Exercise objective – Extract every line in the records below that contains the word "Open", and copy each one in full.

════════════════

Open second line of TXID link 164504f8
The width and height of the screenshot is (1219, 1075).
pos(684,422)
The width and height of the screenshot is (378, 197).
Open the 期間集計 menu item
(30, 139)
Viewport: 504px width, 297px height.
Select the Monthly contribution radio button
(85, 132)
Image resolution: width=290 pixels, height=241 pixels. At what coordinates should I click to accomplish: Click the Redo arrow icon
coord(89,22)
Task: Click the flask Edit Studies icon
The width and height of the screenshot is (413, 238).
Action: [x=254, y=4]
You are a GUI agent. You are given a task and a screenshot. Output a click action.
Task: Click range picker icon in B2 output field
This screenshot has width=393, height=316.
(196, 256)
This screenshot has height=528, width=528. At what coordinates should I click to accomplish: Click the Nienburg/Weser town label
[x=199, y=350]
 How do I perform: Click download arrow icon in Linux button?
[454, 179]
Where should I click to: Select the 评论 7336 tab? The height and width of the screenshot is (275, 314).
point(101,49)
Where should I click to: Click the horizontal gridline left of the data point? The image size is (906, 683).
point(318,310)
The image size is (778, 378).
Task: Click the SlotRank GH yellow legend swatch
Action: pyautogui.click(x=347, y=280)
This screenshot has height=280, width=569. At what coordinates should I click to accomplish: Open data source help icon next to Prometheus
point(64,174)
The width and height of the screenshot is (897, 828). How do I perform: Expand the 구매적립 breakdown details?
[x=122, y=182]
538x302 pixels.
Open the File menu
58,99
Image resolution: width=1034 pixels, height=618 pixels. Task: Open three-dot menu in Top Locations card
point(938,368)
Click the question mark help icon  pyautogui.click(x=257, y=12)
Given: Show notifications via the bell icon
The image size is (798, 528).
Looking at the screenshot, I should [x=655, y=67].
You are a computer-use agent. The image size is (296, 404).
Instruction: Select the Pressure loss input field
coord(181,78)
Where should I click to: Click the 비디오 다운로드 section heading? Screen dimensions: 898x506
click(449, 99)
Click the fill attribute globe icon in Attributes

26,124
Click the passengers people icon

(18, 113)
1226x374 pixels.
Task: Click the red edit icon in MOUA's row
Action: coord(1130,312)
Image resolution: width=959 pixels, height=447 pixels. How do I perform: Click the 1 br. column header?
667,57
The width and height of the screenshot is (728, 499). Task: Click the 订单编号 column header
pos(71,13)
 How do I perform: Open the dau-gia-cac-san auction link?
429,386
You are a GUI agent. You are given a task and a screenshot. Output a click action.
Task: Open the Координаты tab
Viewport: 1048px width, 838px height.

════════════════

Written response –
Open second line of TXID link 164504f8
Open the 期間集計 menu item
This screenshot has height=280, width=569. At what coordinates should I click to accomplish: Open data source help icon next to Prometheus
Open the File menu
Image resolution: width=1034 pixels, height=618 pixels. Task: Open three-dot menu in Top Locations card
 How do I perform: Open the dau-gia-cac-san auction link?
Task: Open the Координаты tab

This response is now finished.